(Recorded data)
·····

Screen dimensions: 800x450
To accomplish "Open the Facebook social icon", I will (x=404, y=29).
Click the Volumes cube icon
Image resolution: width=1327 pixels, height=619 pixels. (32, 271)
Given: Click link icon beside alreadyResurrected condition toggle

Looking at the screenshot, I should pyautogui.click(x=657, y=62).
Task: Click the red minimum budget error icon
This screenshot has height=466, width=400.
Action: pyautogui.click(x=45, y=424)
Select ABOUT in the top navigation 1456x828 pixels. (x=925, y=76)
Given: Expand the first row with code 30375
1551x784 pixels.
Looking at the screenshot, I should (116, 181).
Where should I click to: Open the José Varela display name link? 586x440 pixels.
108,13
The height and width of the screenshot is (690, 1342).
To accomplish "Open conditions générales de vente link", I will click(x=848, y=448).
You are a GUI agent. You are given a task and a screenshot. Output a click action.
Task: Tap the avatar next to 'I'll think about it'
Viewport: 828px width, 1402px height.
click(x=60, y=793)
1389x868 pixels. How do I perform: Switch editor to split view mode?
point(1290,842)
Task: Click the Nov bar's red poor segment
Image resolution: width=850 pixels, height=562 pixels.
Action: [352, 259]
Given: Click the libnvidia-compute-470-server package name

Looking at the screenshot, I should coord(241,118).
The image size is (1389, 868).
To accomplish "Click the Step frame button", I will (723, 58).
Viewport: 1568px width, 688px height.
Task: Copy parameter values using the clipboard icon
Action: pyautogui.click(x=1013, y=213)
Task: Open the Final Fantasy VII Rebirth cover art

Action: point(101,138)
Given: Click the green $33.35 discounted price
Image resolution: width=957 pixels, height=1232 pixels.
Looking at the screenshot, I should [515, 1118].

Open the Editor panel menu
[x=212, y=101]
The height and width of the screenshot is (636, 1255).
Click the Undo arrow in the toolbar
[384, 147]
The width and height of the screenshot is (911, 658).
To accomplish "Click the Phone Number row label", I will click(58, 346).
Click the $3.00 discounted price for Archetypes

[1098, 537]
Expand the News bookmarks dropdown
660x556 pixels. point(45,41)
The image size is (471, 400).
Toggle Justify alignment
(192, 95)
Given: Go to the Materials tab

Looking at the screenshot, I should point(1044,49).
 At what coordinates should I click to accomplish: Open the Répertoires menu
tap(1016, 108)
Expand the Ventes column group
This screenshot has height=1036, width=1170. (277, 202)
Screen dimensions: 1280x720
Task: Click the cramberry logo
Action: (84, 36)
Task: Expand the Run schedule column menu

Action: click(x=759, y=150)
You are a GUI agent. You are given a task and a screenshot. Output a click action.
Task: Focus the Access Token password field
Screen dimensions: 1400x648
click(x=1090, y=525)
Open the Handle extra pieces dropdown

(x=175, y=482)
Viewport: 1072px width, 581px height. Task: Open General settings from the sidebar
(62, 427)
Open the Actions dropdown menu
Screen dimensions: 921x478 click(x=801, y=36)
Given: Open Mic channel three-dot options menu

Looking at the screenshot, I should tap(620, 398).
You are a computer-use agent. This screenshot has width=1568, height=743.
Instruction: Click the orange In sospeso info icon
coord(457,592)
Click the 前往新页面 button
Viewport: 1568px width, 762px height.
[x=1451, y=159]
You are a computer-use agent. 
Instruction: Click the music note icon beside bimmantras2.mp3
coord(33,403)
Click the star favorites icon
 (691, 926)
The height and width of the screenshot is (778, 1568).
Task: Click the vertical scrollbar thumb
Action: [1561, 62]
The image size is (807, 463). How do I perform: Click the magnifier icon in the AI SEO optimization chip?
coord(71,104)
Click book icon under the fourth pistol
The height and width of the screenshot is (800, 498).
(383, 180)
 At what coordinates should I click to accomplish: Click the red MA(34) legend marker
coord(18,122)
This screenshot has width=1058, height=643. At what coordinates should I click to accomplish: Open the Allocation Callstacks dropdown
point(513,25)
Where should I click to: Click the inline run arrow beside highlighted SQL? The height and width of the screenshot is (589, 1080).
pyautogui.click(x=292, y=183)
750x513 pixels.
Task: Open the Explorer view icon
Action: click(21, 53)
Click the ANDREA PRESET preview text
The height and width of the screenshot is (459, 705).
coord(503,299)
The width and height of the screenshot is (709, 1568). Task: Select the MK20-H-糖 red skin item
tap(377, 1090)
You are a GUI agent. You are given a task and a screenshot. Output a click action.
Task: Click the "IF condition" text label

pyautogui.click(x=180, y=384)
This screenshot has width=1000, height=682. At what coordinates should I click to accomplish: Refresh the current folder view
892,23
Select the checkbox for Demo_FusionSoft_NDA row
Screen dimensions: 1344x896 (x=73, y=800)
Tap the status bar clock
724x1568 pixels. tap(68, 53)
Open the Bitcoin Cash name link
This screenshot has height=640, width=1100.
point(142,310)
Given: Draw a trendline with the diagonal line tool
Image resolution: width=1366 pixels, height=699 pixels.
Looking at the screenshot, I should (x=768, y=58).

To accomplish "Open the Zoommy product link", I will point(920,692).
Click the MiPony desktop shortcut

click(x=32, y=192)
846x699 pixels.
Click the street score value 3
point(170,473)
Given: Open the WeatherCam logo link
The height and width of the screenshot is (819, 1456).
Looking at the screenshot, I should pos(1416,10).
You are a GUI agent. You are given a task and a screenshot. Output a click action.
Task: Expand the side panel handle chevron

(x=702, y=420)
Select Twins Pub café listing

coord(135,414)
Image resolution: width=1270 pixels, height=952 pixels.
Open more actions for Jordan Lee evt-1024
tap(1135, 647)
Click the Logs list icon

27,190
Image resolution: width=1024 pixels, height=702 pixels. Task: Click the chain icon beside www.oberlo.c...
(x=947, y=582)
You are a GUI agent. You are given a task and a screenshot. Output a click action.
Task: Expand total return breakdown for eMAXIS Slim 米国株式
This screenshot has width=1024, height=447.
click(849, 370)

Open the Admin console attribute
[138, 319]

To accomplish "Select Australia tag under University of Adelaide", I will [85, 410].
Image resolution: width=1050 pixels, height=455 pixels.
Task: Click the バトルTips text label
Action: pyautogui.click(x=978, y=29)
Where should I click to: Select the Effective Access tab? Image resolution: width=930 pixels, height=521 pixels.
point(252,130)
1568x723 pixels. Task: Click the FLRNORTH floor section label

·····

## Exercise prompt:
List the lines of the records where "with" occurs.

## Answer:
Given: Expand the first row with code 30375
Given: Draw a trendline with the diagonal line tool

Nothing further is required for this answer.